TalkinPeace2 · 15/03/2012 12:31

Nikolai Tesla was one of the greatest inventors and experimenters in science and technology

gettingalifenow · 15/03/2012 12:57

Except our fellow poster's name is Telsa, not Tesla! :o

TalkinPeace2 · 15/03/2012 13:07

Lol
you read what you want to see
I'll get back under my electrically charged rock :-)

goingmadinthecountry · 15/03/2012 23:19

My dd will be able to corrow £3500 oer year maintenance, and the interest while she is at university (hopefully 4 years) rises this year from very little to RPI plus 3%. That's currently an interest rate of 8.2%. Not great.

Leaving aside her course fees of 9k pa, her outgoings start with hall fees of around 6k pa (catered). You can see how the problem starts.

I'm pretty boringly middle class and avoided anti-Thatcher marches as a student myself, but am starting to feel very militant on behalf of so many people.

feelingabitparanoid · 16/03/2012 08:36

This reply has been deleted

Message withdrawn at poster's request.

prh47bridge · 16/03/2012 11:08

Just to get the facts right...

The student loan will pay for all tuition fees and will cover living costs up to £4375 for students living with their parents, £5500 for most students and £7675 for students in London (these are all annual figures). The actual maximum size of the loan for living costs depends on the parents' income - the student will receive at least 65% of this figure but if the parents' income is below £62,500 they will get more. Tuition fees are covered in full regardless of the parents' income.

Students from households where the residual income (in broad terms this is income before tax but after pension contributions) is below £42,600 receive a grant of up to £3250 towards their living costs in addition to the loan, although the maximum loan is reduced a little. So if the household's residual income is less than £25,000 a student will receive a grant of £3250 and a loan of £3875 giving a total of £7125 towards their living costs assuming they are living away from home and studying outside London. The grant does not have to be repaid ever.

Students will NOT be paying the loan off for the rest of their lives. They won't pay anything unless their income is at least £21,000 per annum.
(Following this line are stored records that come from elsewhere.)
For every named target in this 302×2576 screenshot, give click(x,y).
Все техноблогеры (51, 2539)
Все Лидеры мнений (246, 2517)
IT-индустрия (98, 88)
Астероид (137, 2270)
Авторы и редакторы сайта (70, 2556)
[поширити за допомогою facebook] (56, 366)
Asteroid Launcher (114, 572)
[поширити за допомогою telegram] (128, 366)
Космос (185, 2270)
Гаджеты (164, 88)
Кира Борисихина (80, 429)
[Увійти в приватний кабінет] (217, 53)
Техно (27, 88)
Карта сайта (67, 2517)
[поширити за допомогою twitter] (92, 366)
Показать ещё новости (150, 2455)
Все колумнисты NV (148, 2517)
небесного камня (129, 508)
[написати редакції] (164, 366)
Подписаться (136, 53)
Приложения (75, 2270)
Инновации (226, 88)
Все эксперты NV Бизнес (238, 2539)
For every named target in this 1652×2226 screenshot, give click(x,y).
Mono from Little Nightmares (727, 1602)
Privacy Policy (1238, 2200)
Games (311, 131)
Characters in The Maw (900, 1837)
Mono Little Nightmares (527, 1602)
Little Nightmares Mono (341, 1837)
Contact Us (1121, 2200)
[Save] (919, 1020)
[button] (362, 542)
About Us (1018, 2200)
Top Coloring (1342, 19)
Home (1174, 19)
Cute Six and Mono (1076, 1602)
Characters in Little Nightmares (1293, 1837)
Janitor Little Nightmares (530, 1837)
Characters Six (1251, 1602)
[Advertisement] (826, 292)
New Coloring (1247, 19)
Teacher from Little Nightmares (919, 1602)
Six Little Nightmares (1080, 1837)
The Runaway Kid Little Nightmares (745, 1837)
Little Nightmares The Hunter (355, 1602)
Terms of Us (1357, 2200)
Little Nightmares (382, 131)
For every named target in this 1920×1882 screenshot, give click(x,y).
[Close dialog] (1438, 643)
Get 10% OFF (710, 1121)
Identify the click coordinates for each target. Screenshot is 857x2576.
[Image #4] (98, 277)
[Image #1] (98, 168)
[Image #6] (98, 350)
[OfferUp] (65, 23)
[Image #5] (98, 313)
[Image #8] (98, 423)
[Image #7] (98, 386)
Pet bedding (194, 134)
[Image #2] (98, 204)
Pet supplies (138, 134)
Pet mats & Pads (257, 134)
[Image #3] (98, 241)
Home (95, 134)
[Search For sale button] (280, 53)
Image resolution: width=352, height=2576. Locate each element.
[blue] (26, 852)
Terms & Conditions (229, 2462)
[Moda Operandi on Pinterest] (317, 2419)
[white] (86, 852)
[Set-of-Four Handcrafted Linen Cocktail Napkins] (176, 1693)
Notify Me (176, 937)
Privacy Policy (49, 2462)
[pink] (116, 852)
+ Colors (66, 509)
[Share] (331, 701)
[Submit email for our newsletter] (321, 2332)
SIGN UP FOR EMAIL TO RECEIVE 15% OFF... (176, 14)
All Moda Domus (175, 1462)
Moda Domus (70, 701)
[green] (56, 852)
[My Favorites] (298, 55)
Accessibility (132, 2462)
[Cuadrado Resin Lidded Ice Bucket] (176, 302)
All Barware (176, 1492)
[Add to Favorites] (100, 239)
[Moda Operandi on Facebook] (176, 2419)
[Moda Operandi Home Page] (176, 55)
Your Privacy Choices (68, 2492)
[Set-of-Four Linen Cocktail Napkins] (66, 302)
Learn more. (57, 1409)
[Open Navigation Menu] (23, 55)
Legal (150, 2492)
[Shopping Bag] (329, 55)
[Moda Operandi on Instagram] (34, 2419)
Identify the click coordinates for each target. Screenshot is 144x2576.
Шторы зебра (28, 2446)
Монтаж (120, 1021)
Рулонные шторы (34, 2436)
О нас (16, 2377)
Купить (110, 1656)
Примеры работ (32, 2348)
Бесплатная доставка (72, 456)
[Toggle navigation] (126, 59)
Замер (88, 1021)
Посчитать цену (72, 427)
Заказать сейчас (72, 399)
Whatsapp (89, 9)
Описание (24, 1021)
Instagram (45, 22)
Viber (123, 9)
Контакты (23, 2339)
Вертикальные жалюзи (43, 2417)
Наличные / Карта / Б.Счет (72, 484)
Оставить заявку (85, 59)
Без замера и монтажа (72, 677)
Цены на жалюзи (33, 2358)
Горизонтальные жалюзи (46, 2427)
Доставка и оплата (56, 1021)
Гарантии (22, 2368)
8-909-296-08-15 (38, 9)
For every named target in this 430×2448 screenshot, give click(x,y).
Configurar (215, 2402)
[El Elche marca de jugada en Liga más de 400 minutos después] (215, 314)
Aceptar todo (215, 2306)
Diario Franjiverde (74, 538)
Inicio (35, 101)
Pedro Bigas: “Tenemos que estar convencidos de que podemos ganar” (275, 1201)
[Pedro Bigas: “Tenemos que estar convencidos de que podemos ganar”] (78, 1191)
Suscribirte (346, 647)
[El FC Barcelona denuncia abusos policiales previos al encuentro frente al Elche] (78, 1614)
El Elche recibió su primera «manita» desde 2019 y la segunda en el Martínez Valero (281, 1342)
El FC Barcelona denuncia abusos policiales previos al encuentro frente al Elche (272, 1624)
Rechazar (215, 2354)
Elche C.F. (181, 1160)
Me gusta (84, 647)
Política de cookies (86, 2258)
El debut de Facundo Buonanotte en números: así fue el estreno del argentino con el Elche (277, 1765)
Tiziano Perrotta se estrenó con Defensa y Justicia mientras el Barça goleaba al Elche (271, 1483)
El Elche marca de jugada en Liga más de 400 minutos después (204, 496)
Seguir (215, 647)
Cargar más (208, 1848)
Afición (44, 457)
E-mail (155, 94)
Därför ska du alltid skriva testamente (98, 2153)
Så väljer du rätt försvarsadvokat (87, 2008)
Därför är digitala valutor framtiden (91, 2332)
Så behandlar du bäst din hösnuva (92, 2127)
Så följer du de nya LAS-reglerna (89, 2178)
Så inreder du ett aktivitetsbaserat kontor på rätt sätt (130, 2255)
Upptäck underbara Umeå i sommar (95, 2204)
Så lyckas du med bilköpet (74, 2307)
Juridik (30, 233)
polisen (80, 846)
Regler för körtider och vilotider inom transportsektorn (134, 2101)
The amount they pay depends entirely on how much they earn, not how much they owe. Any outstanding balance on the loan is written off after 30 years.

The net effect of the recent changes is that new graduates earning £21,000 or more will pay £540 per year less than under the old system. They will, however, be paying for longer and students on higher incomes will pay more in total, but students on lower incomes will pay less in total.

Student loans do not go on credit files unless the student defaults on the loan. Mortgage lenders say it will not affect students ability to get a mortgage, although it may reduce the amount they can borrow a little.

To all intents and purposes this is a graduate tax with a cap.

To answer the original question, how much you need to save depends on your income. If you earn over £62,500 per annum, for example, your child will only receive 65% of the maximum loan for living costs and will not be eligible for any grant, although their tuition fees will still be paid in full. You therefore need to think about saving enough to cover that gap.